*What to produce*
Reproduce the lines below word for word, starting at the first line and ending at the line containing "Action: tap(1446, 33)", with both of those lines included.

*Data entries*
>> begin

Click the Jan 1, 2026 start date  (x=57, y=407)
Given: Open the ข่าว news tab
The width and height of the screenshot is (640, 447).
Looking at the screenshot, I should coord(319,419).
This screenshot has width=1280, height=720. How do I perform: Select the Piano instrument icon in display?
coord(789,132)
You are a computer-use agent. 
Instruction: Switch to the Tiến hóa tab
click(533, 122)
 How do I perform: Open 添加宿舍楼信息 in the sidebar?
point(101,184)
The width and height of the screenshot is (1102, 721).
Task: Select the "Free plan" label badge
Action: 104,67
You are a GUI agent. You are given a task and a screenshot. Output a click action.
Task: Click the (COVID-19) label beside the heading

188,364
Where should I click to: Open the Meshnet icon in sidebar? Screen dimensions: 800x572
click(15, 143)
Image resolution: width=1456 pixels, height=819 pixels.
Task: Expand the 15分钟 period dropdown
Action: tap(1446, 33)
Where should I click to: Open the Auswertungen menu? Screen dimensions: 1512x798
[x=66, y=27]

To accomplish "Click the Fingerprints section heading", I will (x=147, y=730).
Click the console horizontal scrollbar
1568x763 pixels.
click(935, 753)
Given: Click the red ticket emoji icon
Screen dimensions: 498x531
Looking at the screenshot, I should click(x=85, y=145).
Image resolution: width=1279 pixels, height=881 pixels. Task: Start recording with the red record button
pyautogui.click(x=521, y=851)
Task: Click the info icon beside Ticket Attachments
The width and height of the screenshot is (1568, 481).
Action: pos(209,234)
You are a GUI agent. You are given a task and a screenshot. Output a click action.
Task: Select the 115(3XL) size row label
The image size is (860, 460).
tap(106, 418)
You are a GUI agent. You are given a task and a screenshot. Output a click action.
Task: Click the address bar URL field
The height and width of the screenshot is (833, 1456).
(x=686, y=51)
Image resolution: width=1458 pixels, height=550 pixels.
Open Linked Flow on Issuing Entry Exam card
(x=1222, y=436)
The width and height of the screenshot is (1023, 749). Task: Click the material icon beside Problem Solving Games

>> end

*Task answer*
Click the Jan 1, 2026 start date  (x=57, y=407)
Given: Open the ข่าว news tab
The width and height of the screenshot is (640, 447).
Looking at the screenshot, I should coord(319,419).
This screenshot has width=1280, height=720. How do I perform: Select the Piano instrument icon in display?
coord(789,132)
You are a computer-use agent. 
Instruction: Switch to the Tiến hóa tab
click(533, 122)
 How do I perform: Open 添加宿舍楼信息 in the sidebar?
point(101,184)
The width and height of the screenshot is (1102, 721).
Task: Select the "Free plan" label badge
Action: 104,67
You are a GUI agent. You are given a task and a screenshot. Output a click action.
Task: Click the (COVID-19) label beside the heading

188,364
Where should I click to: Open the Meshnet icon in sidebar? Screen dimensions: 800x572
click(15, 143)
Image resolution: width=1456 pixels, height=819 pixels.
Task: Expand the 15分钟 period dropdown
Action: tap(1446, 33)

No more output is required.